▶ Work to complete: Please copy the following lines word for word, leaving out the pictures.

== == ==

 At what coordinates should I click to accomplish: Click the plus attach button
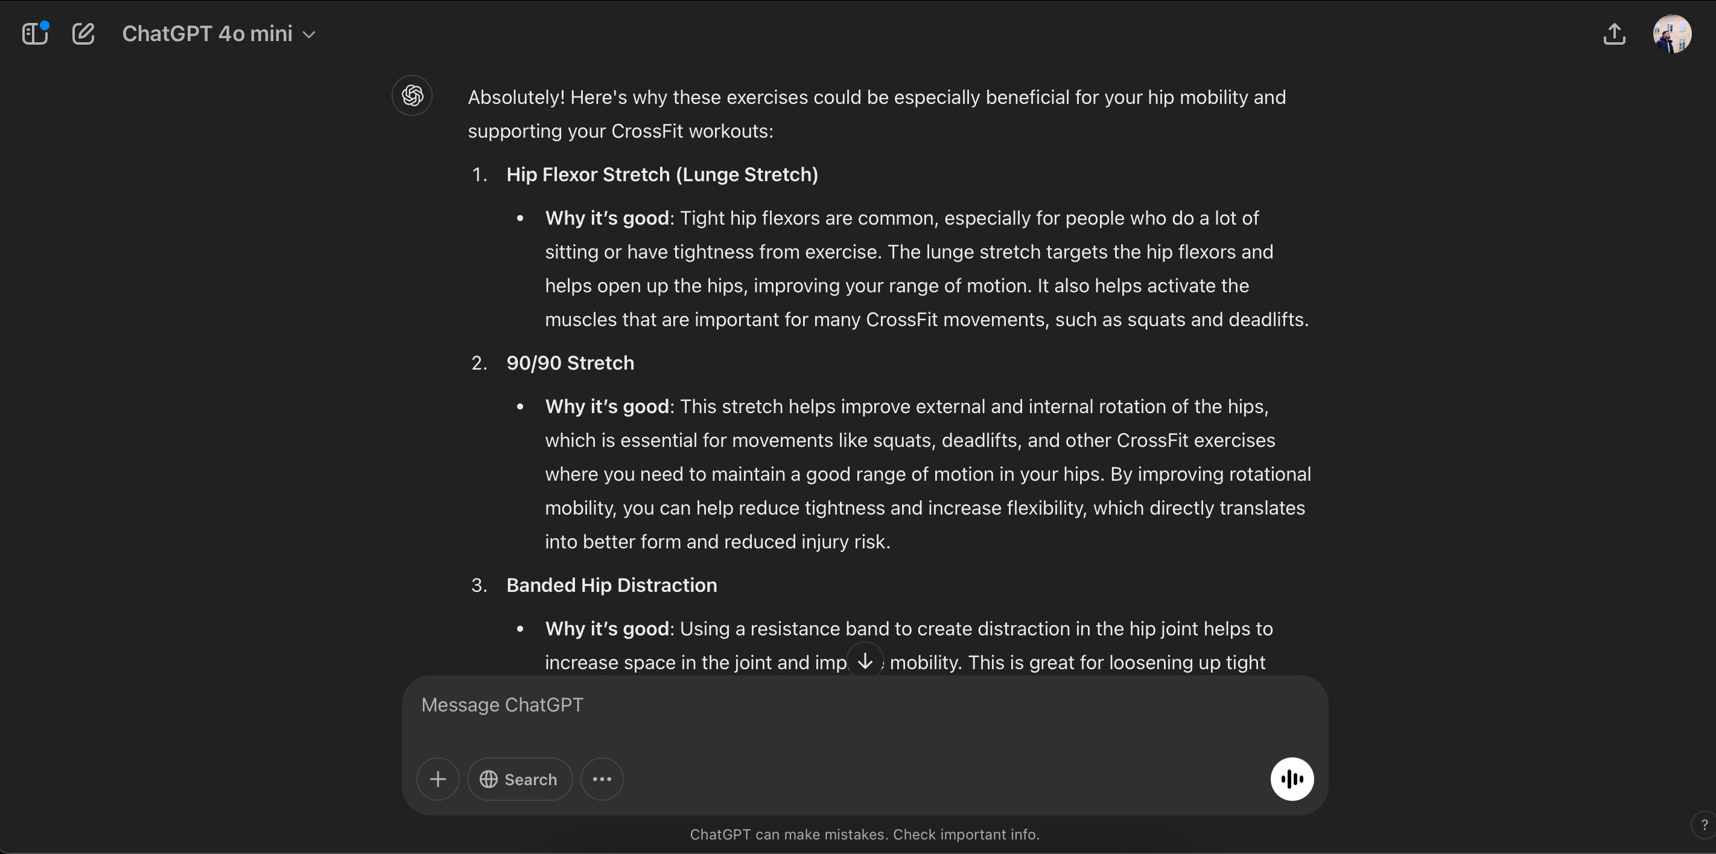pos(438,779)
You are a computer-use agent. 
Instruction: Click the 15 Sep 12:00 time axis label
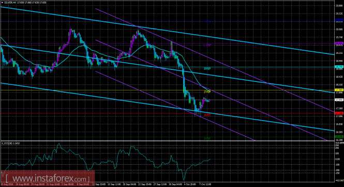point(115,184)
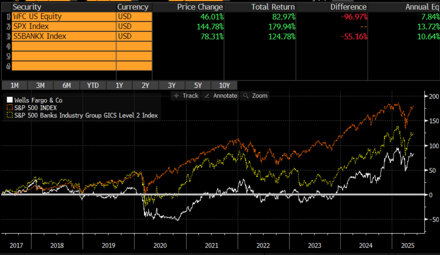
Task: Select the S5BANKX Index security field
Action: pyautogui.click(x=64, y=36)
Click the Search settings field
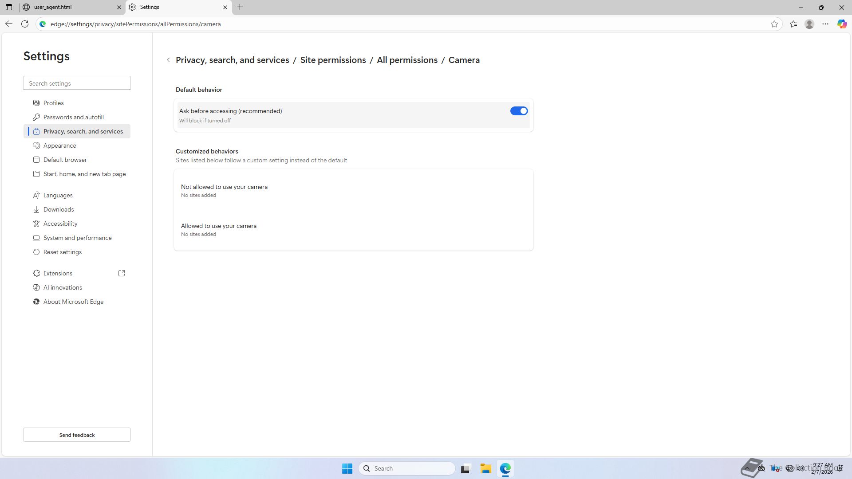 [77, 83]
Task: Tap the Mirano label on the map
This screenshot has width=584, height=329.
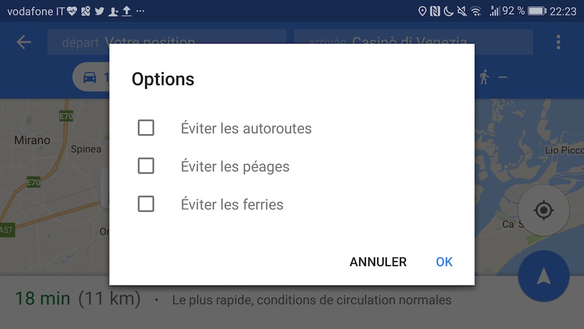Action: pyautogui.click(x=32, y=140)
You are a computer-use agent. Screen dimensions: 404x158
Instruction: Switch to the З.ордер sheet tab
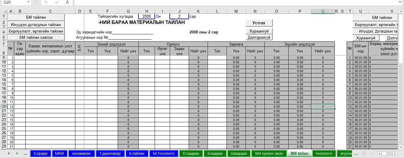[40, 154]
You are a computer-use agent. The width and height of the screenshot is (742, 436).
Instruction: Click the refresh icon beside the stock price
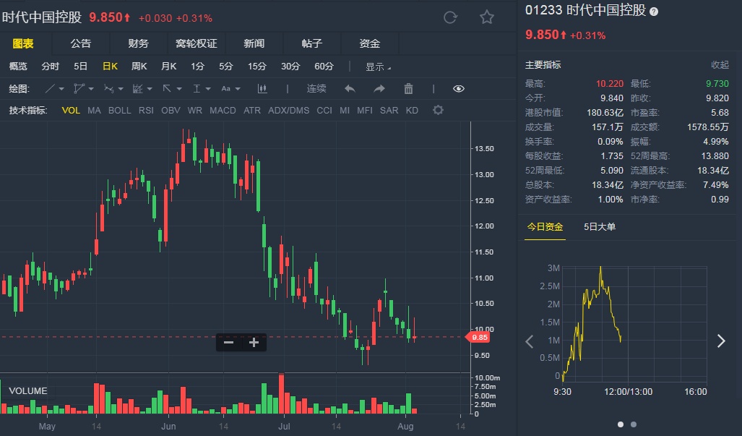(450, 17)
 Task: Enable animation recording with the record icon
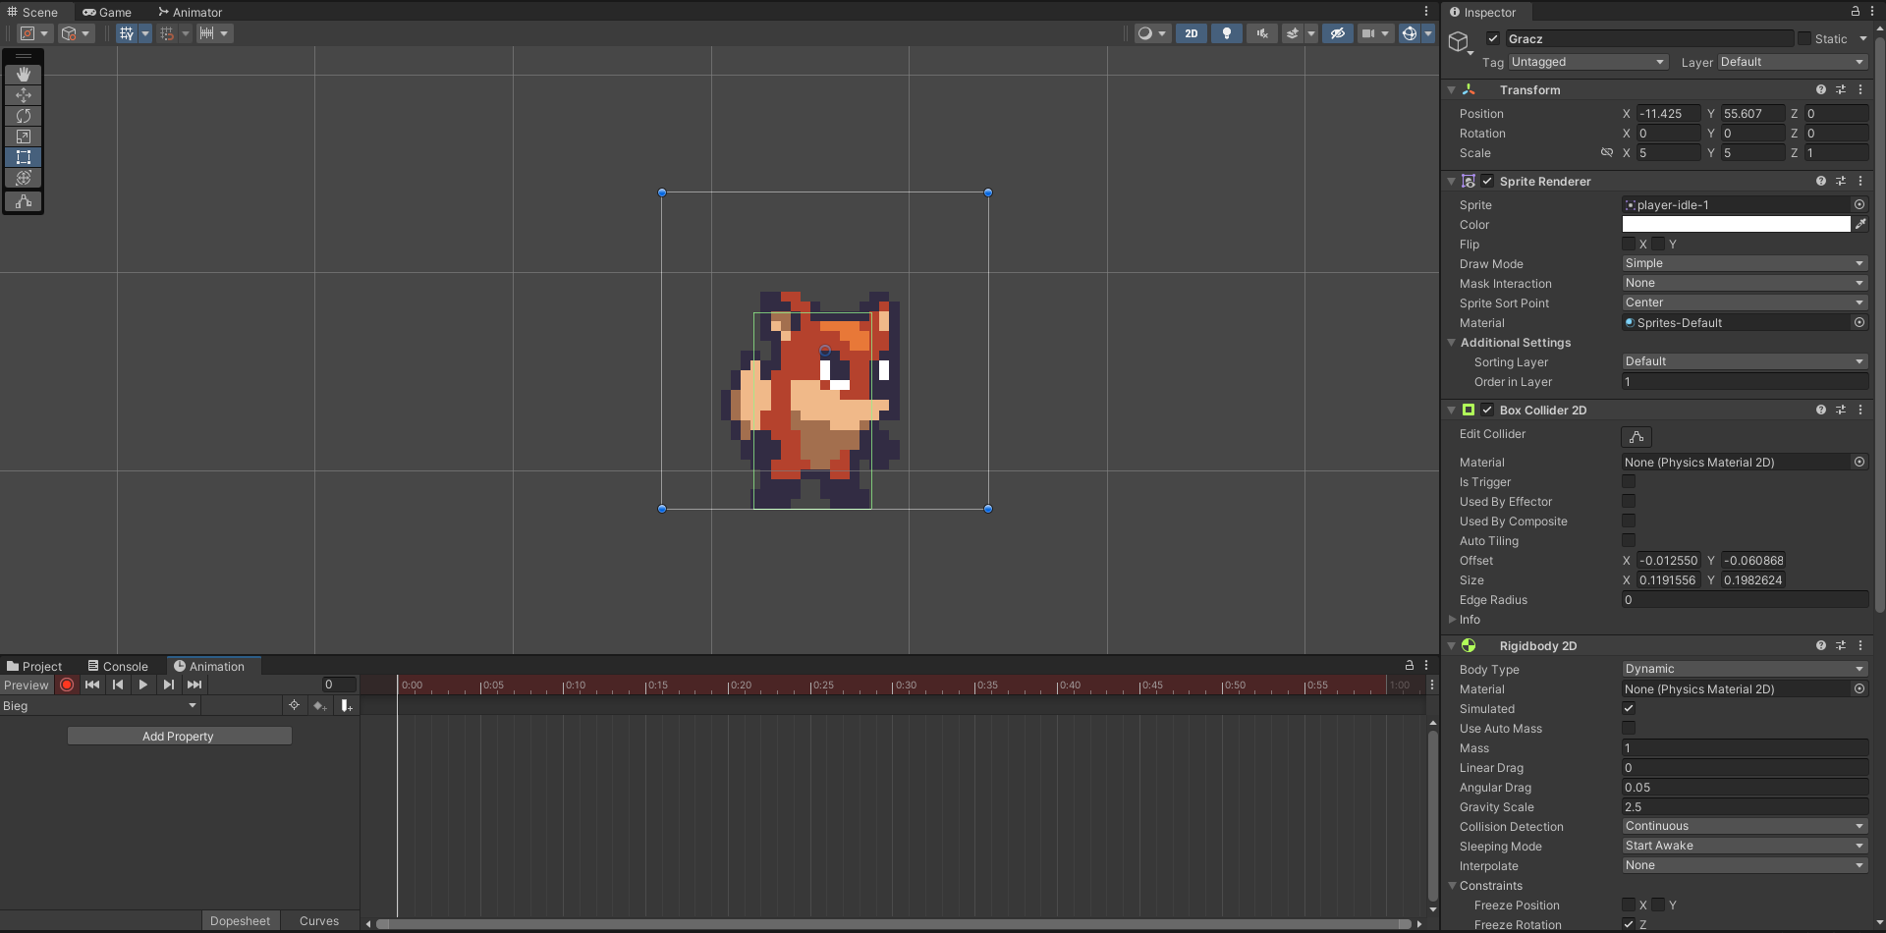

== == ==

▶ Solution for this task:
 At what coordinates should I click to accomplish: Click the plus attach button
pos(438,779)
You are a computer-use agent. 
Instruction: Click the 15 Sep 12:00 time axis label
point(115,184)
Task: Select the S5BANKX Index security field
Action: pyautogui.click(x=64, y=36)
Click the Search settings field
 [77, 83]
Task: Tap the Mirano label on the map
This screenshot has width=584, height=329.
Action: pyautogui.click(x=32, y=140)
You are a computer-use agent. Screen dimensions: 404x158
Instruction: Switch to the З.ордер sheet tab
[40, 154]
You are a computer-use agent. The width and height of the screenshot is (742, 436).
Instruction: Click the refresh icon beside the stock price
(450, 17)
 Task: Enable animation recording with the record icon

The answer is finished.